The sequence of changelists associated with file revisions in a collection is, in fact, a history of the collection. And when a collection is a directory, the sequence of changelists associated with it is the history of the directory. If the projectA directory contains only the files shown in Figure 1-3, for example, collapsing the diagram into a single timeline would show the history of projectA. We see this in Figure 1-5.
In the next section you’ll see how to list and compare directory revisions. Later chapters will show how directory revisions can be used for populating workspaces and in branching and merging operations.
Browsing Depot Files
You can do extensive browsing in a Perforce depot without having to set up a workspace of your own. In fact, there is very little reason to reproduce depot files locally just to see their contents. You can explore the depot hierarchy, peruse file history, read change descriptions, examine file content, and compare depot files, all without going to the trouble of setting up a workspace.
Tip
Many of the examples that follow are from the Perforce Public Depot. You, too, can browse the Public Depot by connecting to public.perforce.com:1666. (See Appendix A).
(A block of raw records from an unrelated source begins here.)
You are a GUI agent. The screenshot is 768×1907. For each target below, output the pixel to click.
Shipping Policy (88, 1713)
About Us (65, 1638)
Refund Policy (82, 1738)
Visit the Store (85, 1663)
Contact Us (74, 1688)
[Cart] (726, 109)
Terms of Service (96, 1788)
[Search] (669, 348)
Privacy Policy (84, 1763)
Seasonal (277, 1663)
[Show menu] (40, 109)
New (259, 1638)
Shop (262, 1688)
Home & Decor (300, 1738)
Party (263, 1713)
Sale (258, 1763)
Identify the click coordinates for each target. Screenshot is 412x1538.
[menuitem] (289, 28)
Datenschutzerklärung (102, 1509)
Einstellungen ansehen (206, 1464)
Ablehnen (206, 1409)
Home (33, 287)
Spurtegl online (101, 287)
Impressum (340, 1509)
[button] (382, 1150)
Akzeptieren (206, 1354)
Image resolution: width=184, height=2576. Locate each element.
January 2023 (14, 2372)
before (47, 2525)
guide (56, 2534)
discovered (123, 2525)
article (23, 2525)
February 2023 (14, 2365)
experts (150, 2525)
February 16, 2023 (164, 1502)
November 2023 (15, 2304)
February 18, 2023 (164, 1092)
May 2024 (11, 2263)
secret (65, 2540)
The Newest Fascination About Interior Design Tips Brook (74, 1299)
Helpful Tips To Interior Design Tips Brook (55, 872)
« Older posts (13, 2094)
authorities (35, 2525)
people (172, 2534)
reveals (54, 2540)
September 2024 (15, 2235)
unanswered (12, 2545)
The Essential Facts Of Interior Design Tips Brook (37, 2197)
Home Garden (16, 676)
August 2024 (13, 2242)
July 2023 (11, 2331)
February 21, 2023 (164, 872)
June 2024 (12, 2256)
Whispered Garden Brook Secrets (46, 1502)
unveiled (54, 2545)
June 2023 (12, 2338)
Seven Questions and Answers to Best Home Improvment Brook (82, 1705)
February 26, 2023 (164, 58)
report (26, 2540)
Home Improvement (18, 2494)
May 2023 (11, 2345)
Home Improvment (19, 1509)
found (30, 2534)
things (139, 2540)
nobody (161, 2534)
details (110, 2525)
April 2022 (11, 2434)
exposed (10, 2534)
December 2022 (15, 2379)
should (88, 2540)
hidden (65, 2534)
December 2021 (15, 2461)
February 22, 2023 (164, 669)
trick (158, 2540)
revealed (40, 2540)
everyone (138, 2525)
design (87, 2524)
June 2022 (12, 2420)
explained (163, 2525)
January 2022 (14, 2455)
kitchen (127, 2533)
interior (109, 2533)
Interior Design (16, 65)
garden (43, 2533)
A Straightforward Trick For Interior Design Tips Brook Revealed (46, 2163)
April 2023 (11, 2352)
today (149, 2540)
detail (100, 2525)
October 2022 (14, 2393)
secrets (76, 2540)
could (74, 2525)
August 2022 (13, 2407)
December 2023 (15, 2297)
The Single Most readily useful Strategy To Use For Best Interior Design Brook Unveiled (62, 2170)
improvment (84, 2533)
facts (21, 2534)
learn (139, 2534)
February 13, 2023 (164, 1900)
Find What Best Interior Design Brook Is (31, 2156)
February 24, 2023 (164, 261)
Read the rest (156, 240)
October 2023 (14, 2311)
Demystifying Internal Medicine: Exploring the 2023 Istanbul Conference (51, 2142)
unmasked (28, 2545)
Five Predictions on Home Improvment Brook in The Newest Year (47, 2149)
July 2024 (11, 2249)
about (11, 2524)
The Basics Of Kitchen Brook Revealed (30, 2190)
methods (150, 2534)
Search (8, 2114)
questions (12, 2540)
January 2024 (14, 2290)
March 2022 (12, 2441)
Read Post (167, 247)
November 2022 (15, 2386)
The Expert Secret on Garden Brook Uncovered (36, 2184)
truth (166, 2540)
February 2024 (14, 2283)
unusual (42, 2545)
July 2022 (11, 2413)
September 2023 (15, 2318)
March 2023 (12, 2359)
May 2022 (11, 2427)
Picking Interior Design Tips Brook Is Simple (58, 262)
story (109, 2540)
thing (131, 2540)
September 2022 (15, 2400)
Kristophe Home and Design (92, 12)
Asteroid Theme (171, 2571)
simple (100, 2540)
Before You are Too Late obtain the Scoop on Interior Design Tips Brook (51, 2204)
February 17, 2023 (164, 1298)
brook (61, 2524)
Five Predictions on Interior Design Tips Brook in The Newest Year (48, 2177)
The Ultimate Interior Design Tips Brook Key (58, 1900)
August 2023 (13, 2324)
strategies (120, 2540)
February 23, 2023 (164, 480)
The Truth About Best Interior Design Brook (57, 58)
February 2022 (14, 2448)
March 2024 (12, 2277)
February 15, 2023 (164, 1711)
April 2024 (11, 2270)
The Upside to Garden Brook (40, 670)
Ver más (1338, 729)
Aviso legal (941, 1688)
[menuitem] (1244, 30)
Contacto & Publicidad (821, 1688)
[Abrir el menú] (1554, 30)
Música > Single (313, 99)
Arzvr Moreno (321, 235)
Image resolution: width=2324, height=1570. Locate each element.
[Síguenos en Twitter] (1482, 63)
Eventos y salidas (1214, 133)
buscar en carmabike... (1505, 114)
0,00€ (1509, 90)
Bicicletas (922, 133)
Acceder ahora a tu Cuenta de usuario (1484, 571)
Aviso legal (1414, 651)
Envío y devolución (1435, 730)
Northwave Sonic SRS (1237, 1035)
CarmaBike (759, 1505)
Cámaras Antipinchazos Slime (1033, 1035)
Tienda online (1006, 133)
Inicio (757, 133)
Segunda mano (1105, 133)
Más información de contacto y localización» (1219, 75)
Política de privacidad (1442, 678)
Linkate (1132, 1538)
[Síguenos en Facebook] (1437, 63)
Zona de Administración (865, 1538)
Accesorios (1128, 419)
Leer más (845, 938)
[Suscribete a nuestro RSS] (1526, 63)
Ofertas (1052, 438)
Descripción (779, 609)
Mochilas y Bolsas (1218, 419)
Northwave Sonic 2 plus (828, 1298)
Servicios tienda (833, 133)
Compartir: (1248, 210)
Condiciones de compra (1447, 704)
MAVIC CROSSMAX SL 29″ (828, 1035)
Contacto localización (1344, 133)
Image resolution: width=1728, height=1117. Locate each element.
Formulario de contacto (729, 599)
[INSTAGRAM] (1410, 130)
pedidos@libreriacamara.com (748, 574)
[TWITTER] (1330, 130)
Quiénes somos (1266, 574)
However, some of the outputs shown here have been somewhat abridged to shorten line lengths and reduce clutter. If you connect to the Public Depot and try these commands for yourself, you’ll get more verbose results.
Navigating the file tree
The depot is a file tree, and the easiest way to navigate it is with a GUI. With P4V, for example, all you have to do is point and click to step down the tree and expand its subdirectories (or folders, as they’re called in P4V). A P4V depot tree is shown in Figure 1-6.
However, you can also navigate from the command line, using P4. To list the topmost levels of the tree, for example, use this dirs command:
p4 dirs "//*"
//guest
//public
Notice that the dirs argument is quoted—that’s so the command shell won’t expand the asterisk before passing it to the p4 command.
Another way to show the top level of the depot hierarchy is with the depots command:
p4 depots
Depot guest 'Depot for guest users. '
Depot public 'Perforce's open source depot. '
Listing directories
The dirs command can be used at any level of the depot tree to list the subdirectories at that level. For example:
p4 dirs "//public/*"
//public/jam
//public/perforce
//public/revml
Listing directory history
The changes command shows the history of a directory, listing the most recent changes first:
p4 changes -m5 //public/revml/...
Change 4971 on 2005/05/21 ... '- Added test to make sure big_r'
Change 4970 on 2005/05/21 ... '- Allow sdbm files to handle la'
Change 4969 on 2005/05/21 ... '- Added a special command line '
Change 4968 on 2005/05/21 ... '- Use module name instead of lo'
Change 4967 on 2005/05/21 ... '- Removed "-d", leaving only "-'
(The -m5 flag restricts the output to the five most recent changes. Each change is identified with a changelist number and the first 30-odd characters of a description. If you want to see entire descriptions, use changes -l.)
In P4V you can use Folder History to see the history of a directory, as Figure 1-7 shows.
What’s in a changelist?
In addition to marking points in time, changelists also record the files that were changed and the user who changed them. You can show the details of a changelist with the describe command:
p4 describe -s 4417
Change 4417 by barrie on 2004/08/19 20:11:50
- Adapt to "estimated values" messages
- Adapt to more accurate test suite
Affected files ...
... //public/revml/bin/gentrevml#56 edit
... //public/revml/lib/VCP/TestUtils.pm#65 edit
... //public/revml/t/91cvs2revml.t#16 edit
... //public/revml/t/91vss2revml.t#7 edit
... //public/revml/t/95cvs2p4.t#30 edit
(The -s flag suppresses diff output. If you use describe without it, you’ll get a diff of every file in the changelist!)
You can list the files in a directory with the files command:
p4 files "//public/revml/*"
//public/revml/CHANGES#81 - edit change 3640 (text)
//public/revml/MANIFEST#45 - edit change 4234 (text)
//public/revml/ui.png#1 - add change 3671 (binary)
//public/revml/ui.ps#1 - add change 3671 (text)
Each line of output gives a bit of information about the file revision shown. For example, //public/revml/CHANGES#81 is a text file, last edited in change 3640.
You can list files in subdirectories recursively, using ... with the files command:
p4 files //public/revml/...
//public/revml/CHANGES#81 - edit change 3640 (text)
//public/revml/MANIFEST#45 - edit change 4234 (text)
//public/revml/bin/analyze_profile#2 - edit change 2679 (xtext)
//public/revml/bin/compile_dtd#1 - add change 2454 (xtext)
//public/revml/dist/vcp.exe#10 - edit change 4233 (xbinary)
//public/revml/dist/vcp.pl#4 - add change 4235 (xtext)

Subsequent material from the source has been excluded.